This is an action sought by the defendants for the court to dismiss the complaint based on a summary judgment. The infant plaintiff, represented by her mother and natural guardian, sought to recover damages for personal injuries allegedly sustained by the infant plaintiff due to lead poisoning, negligence and medical malpractice committed by the defendants. The court dismissed the complaint and ruled in favor of the defendants.
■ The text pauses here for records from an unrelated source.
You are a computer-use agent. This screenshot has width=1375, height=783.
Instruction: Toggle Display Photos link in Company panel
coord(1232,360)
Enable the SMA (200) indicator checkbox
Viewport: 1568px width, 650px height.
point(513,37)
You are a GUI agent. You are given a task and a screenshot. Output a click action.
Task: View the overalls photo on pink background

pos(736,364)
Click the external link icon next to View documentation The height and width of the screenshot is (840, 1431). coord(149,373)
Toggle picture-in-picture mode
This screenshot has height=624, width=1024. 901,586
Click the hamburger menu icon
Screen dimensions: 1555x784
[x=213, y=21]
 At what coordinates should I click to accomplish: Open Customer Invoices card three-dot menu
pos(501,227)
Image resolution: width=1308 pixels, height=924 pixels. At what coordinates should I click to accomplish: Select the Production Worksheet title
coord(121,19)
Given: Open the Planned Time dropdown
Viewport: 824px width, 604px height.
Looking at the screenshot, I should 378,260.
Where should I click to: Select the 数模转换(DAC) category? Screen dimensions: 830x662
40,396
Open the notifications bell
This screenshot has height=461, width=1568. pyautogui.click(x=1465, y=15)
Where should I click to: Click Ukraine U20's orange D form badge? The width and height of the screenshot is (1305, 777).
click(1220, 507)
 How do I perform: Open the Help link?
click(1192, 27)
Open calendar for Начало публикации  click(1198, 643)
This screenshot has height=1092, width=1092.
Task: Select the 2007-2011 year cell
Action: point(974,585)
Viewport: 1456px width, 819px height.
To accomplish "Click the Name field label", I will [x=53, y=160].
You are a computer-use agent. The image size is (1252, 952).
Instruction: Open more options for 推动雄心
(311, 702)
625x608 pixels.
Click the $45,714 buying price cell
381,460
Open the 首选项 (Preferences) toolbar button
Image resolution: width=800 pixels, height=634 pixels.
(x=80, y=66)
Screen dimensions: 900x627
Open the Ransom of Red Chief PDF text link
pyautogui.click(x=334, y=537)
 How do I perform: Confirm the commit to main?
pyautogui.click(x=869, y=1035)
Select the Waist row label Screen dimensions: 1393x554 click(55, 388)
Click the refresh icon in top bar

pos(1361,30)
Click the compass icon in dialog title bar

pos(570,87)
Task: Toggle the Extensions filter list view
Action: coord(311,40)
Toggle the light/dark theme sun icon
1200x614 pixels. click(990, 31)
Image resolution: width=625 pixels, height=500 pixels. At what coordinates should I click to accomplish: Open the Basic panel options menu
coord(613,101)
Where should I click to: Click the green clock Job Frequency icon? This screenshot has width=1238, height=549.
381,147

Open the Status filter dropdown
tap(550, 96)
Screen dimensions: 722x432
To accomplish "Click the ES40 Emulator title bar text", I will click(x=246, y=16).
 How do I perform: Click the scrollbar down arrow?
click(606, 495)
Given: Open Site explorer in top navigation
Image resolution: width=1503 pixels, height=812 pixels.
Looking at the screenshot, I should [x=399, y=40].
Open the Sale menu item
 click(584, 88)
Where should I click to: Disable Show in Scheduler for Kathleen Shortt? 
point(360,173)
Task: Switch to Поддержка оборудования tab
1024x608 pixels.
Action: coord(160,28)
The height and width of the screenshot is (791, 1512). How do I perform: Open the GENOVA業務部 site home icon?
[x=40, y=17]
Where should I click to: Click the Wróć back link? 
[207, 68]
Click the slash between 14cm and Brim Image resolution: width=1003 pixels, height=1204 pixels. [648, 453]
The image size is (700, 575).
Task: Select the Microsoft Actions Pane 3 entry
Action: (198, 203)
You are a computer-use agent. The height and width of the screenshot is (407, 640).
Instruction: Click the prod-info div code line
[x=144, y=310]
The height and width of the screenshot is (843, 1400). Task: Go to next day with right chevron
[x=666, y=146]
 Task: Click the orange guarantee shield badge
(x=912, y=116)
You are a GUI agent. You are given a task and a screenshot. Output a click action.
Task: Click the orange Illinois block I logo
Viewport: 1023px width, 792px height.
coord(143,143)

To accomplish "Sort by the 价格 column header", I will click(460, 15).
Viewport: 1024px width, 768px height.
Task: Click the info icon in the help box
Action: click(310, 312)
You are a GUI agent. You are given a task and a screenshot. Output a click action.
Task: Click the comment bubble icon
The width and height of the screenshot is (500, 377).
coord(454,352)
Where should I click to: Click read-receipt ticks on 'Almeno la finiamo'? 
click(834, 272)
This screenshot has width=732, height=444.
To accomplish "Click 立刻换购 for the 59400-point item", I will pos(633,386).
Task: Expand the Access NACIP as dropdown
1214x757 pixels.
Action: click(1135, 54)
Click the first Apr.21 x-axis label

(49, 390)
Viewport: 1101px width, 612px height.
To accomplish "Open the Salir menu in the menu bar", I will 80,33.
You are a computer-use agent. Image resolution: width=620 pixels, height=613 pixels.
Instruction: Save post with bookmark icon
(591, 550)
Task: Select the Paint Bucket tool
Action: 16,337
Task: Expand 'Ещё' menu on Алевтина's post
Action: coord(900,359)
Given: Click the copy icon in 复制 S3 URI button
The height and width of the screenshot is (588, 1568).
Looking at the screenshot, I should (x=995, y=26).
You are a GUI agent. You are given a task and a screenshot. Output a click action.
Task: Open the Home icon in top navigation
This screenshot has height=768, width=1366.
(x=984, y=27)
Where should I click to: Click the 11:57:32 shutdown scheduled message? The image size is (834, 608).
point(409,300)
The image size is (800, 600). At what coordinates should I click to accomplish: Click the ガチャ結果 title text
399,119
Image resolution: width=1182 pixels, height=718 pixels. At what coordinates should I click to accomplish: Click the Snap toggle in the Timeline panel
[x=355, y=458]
After her birth, the infant plaintiff resided in an apartment with a peeling paint condition with her mother and father. The infant plaintiff was seen at the hospital emergency room of one of the defendants for asthma and lead blood testing. The result of the lead blood testing showed that it is within the normal range. Subsequently, the infant plaintiff went to another hospital, one of the defendants in this case, for the treatment of skin problems. The mother was directed to bring the infant plaintiff back to see physician for a well-child visit in one month. On October 17, 2002, at which time the infant plaintiff was three years, two months, of age, she underwent a complete examination as well as a development assessment, which indicated that she had met her three-year-old milestones appropriately. The infant plaintiff’s blood was drawn for lead testing at this visit, and the result showed a blood lead level within the normal range. On 2003, when the infant plaintiff was in Connecticut, it was diagnosed that her lead blood content elevated to 24 ug/dL, i.e. above the normal range. Thereafter, the infant plaintiff together with her parents returned to their apartment and had a regular check up with the defendant’s hospital again.
On September 27, 2003, the New York City Department of Health inspected the apartment where the infant plaintiff lives and found lead paint hazards on five painted surfaces.
This prompted the plaintiff to institute an action alleging injury claiming that had the defendant performed a risk assessment on October 17, 2002, she would have learned t of the high risk for lead poisoning because of the deteriorating and peeling paint in her apartment. She opined that such failure to perform a risk assessment constituted a departure from good and accepted medical practice, and a departure from the standard of medical care. The mother stated that she was never provided with information concerning the actions which she could take to prevent the infant plaintiff from becoming lead poisoned, and that she has now learned that this information is called anticipatory guidance for lead poisoning. She states that if she had been given anticipatory guidance for birth injury, she would have known not to vacuum the floors in trying to get rid of the paint chips and paint dust, but would have wet mopped all surfaces instead.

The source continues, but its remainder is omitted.